Tras dos años de sembrar más ilusiones que certezas, el presidente Santos pela cobres que el país resiente como puñaladas. No contento con prohijar el engendro de reforma a la justicia, porfía en un modelo económico ruinoso, ahora agravado por el virus de la enfermedad holandesa. Permite el ingreso masivo de dólares, la consecuente revaluación del peso –sin par en América Latina- y su efecto devastador sobre la producción nacional: sobreabundancia de importaciones efectuadas con el exceso de divisas baratas y desfallecimiento de las exportaciones, es decir, de la fuente de empleo productivo. Nuestra floricultura ha perdido 30 mil puestos de trabajo. Pero en la Cumbre de los G20 en México se preció Santos de que en Colombia rija “una política macroeconómica que está siendo exaltada en el mundo entero”. Pues será allende la patria, porque aquí, su ministro de Hacienda y el director del Banco de la República no consiguieron demostrar tal maravilla en debate en el Senado el pasado 12 de junio. Todo tecnicismo, verbosidad de horas y horas, no pronunciaron una sola vez el vocablo empleo.
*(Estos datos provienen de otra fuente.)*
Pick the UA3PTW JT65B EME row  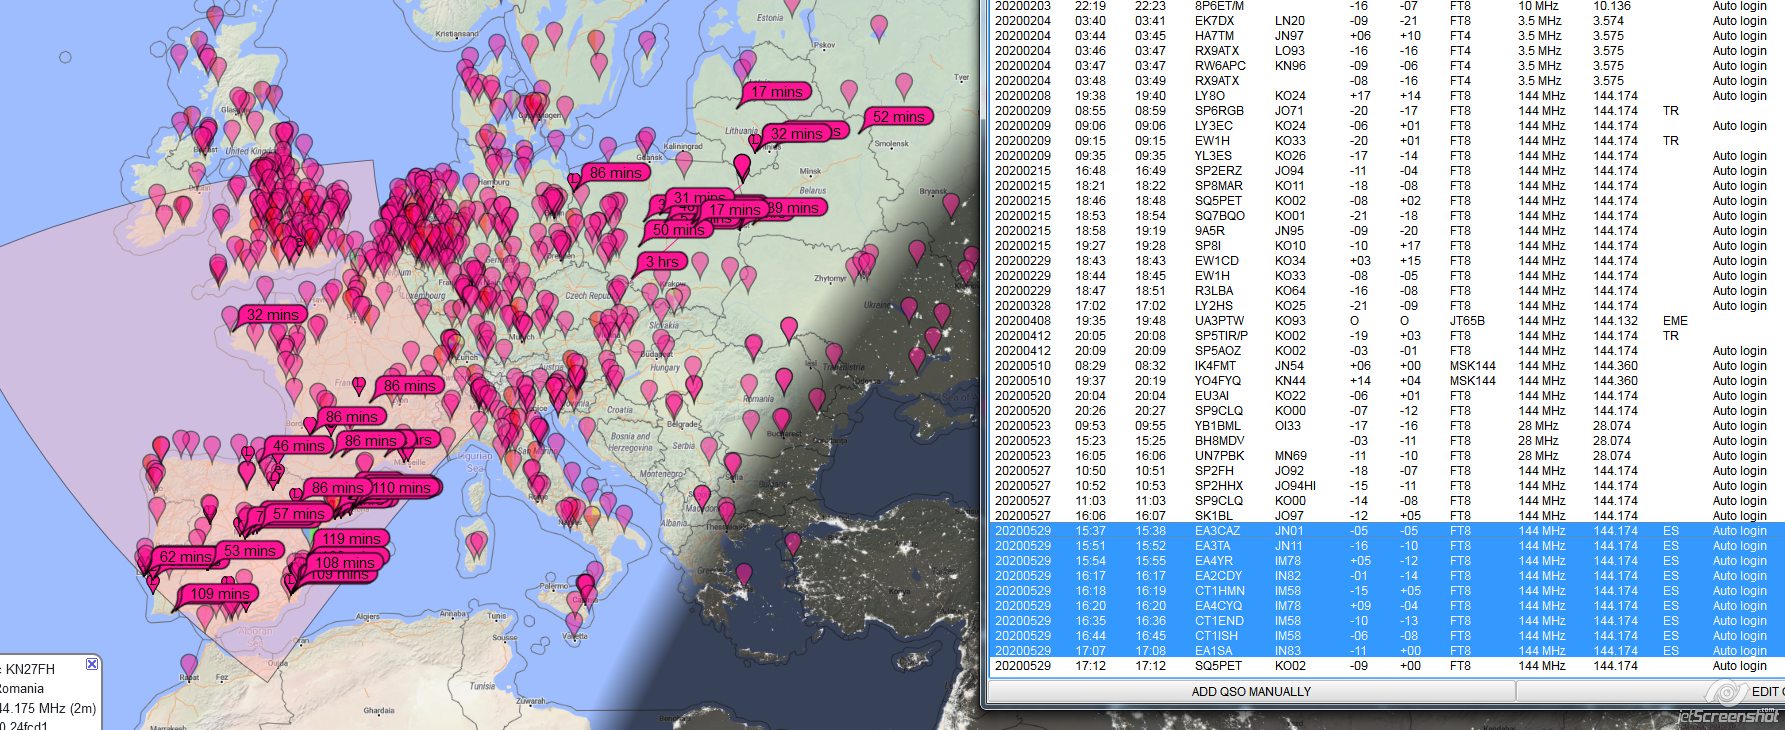click(1380, 321)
Y el hecho es que Colombia sufre de enfermedad holandesa, pues está invadida de mercaderías extranjeras capaces de arrasar con la producción propia, que de momento no puede competir: matan la que existe y bloquean el surgimiento de industrias nuevas. Con importaciones superiores a las exportaciones en un 4% del PIB y tres cuartas partes de éstas en carbón, petróleo y ferroníquel -productos que no reintegran divisas- el país verá destruir su producción agrícola e industrial. Y no reintegran porque, con el prurito deshonroso de crear “confianza inversionista” a cualquier precio, a las multinacionales del sector se les eximió de esta obligación. Se complacerá el Gobierno en decir que el sector minero creció 12.4% en el primer trimestre, pero de ello pocos réditos derivan los colombianos, y menos, empleo. En cambio no es ficción la reducción del 9% en nuestras exportaciones industriales del último mes.
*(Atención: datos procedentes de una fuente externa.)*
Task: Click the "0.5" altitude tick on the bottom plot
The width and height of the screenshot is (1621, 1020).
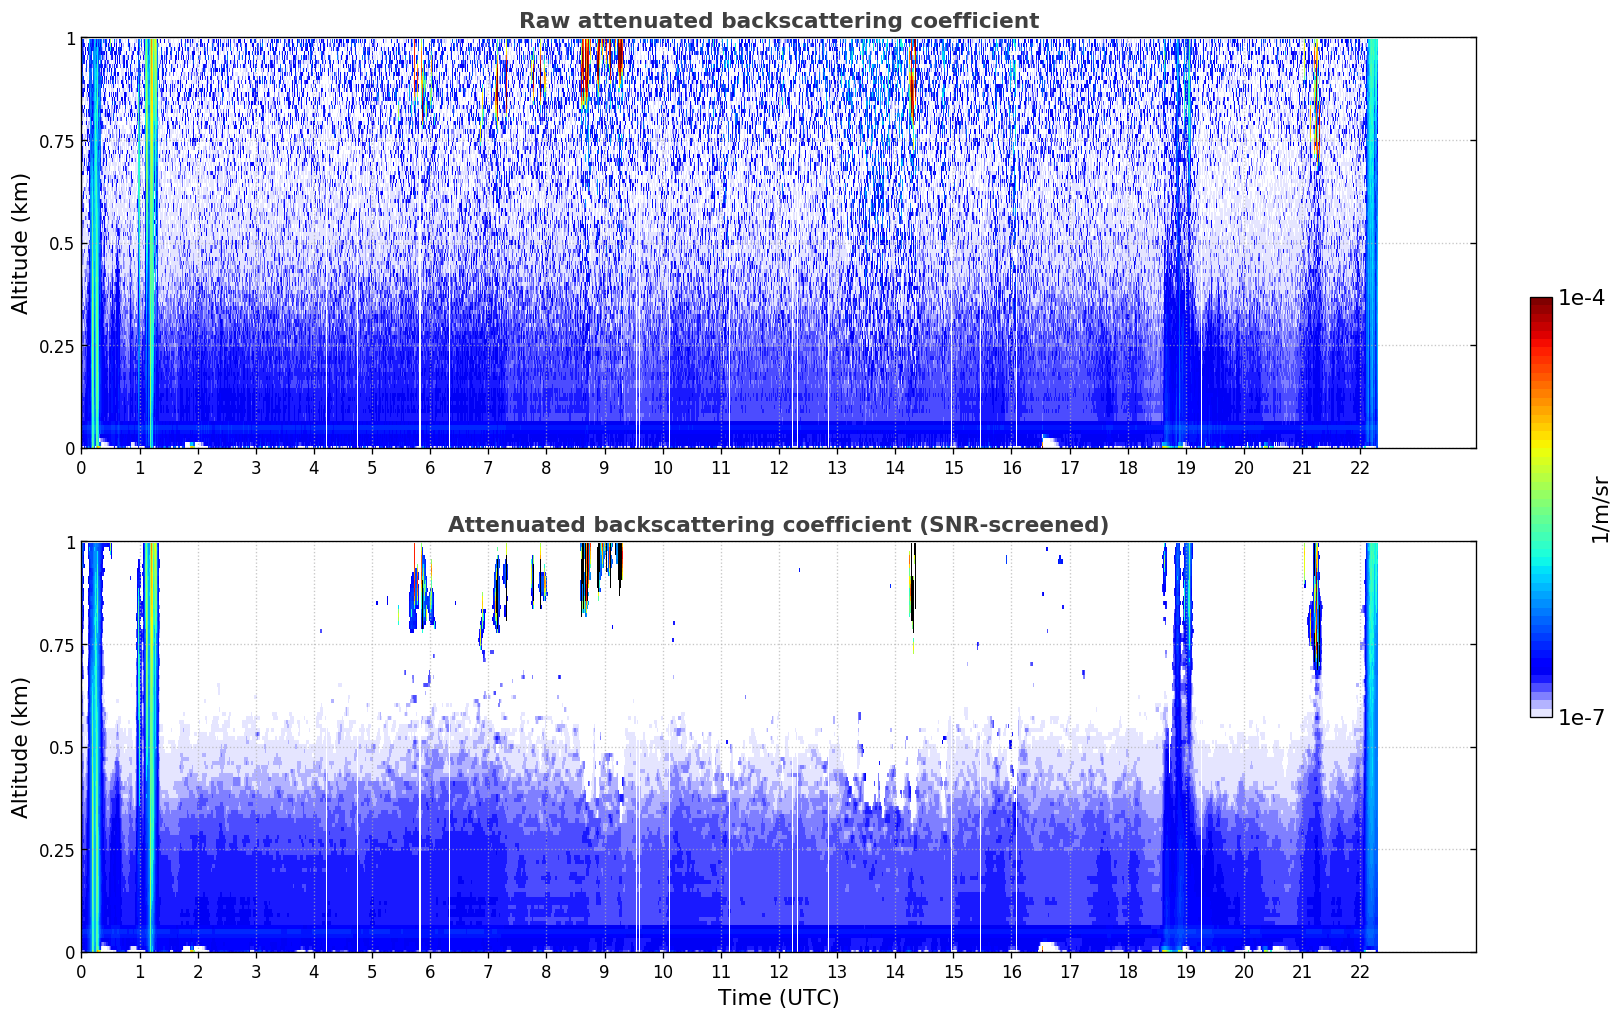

En lugar de divisas reintegradas, se ha formado en Colombia una burbuja especulativa con capitales golondrina que viajan por el mundo buscando los intereses más favorables. A inflarla contribuye la repatriación clandestina o pintada de mil colores de dineros calientes. Pero el ministro Echeverri se declara enemigo del control de capitales. Como en la mano invisible, cree en la bondad natural de todo capital que llegue de afuera. En la avalancha de dólares que producen nuestra enfermedad holandesa convergen también una deuda externa astronómica; las remesas de colombianos expatriados; ingresos por exportaciones menores de café, azúcar, flores y banano; y, desde luego, la inversión extranjera directa, 80% de la cual se concentró el año pasado en el sector minero. Si a todo ello se le suma la riada de productos norteamericanos, europeos y coreanos que nos llegará en las locomotoras de los TLC, se comprenderá por qué Colombia se parece cada día más a Venezuela, hermana en la dolencia que nos aqueja: allá todo se importa, aunque con las divisas que sí reintegran los exportadores de petróleo. A diferencia de Colombia, Venezuela replica el modelo clásico de los Países Bajos, donde apareció el virus en los 70: descubrieron allá enormes yacimientos de gas, lo exportaron, la inundación de divisas revaluó sus monedas hasta comprometer la competitividad de los demás productos. Se desplomaron la producción y el empleo. Si heterodoxos, también nosotros vamos para allá. Si Santos no logra revertir toda la reforma a la justicia; si, además, no remedia los males de la economía, sus sueños de reelección y de paz serán sólo eso: sueños.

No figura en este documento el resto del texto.